The project involved groups of citizens, students and artists who walked down the city’s streets bringing wheeled objects – from baby buggies and shopping carts to old suitcases, from chairs to skateboards. What you could see above these objects were no babies, food or clothes, but every kind of plants and flowers. The intention of the artist was to place all little mobile gardens in particular spaces, pointed out previously with some signs (which said “Plant here!”).
The perfect locations for plants were pieces of land unused and neglected or out of sight corners. All the pointed spaces were collected in a map, distributed to people in the neighborhood.
The use of particular objects, usually found abandoned or lying along the streets (shopping cart, baby buggies) powers up the performance, involving a level of provocation and reevaluating classic symbols of poverty and urban decay.
By placing the plants in abandoned spaces, the artist wants to invite people to reflect upon unexplored possibilities of urban land use, particularly about the lack of parks and green public spaces.
The performance is going to be repeated in june, 5th 2010, in Staten Island (NY), for a Mobile Garden Expo, but in the meanwhile it inspired some other similar works: the artist Shannon Young, on february 2010, presented a project very close to mobile garden in the Umami, Food&Art Festival in New York city.
Talking about Mobile Garden, we’re not saying anything particularly innovative: the japanese architect Gen Yamamoto (NL Architects), during the ExperimentaDesign Amsterdam in 2008, conceived a sort of “forest” made by a hundred of shopping carts scattered around the city, in which he planted trees and plants.
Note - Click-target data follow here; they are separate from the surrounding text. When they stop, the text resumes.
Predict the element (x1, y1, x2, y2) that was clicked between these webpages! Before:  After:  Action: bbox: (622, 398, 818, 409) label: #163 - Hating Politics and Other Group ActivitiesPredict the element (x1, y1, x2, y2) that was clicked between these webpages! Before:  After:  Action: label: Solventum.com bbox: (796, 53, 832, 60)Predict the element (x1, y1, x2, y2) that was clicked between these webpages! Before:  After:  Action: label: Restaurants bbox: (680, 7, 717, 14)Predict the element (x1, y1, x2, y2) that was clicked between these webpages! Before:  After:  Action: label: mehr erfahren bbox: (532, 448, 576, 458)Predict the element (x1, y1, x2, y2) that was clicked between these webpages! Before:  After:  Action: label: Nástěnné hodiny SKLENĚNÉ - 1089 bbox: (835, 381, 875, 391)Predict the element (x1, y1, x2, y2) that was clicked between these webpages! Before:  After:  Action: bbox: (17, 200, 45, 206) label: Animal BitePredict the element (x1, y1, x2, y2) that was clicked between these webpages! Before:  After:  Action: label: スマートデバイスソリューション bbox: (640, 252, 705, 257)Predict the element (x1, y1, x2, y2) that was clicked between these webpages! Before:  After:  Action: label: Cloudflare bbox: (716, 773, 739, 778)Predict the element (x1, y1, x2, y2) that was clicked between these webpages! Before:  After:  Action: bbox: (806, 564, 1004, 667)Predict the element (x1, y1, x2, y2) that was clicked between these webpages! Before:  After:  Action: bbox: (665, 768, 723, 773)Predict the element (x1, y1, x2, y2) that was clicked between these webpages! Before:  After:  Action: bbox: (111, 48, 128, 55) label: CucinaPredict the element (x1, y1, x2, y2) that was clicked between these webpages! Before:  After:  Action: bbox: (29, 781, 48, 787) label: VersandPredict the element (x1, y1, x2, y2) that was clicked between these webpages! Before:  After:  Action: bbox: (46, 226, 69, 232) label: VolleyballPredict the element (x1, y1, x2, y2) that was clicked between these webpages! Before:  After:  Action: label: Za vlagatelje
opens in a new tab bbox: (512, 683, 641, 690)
This way, he wanted people to interact with his installation and “adopt” a tree, to make the city greener.
Other examples could be find in the Green Island workshop, developed every year in Milan in correspondence with the famous Design Expo Salone del Mobile. In the 2009 edition the work Bike Cart and Portable Garden was presented, which totally reflected the Mobile Garden of Tattfo Tan, moving little gardens above bikes an mobile containers.
More than this, in 1994, Lois & Franziska Weinberger, a couple of austrian artists, created Portable Garden putting plants and flowers inside little bags or different containers. The past is a good teacher.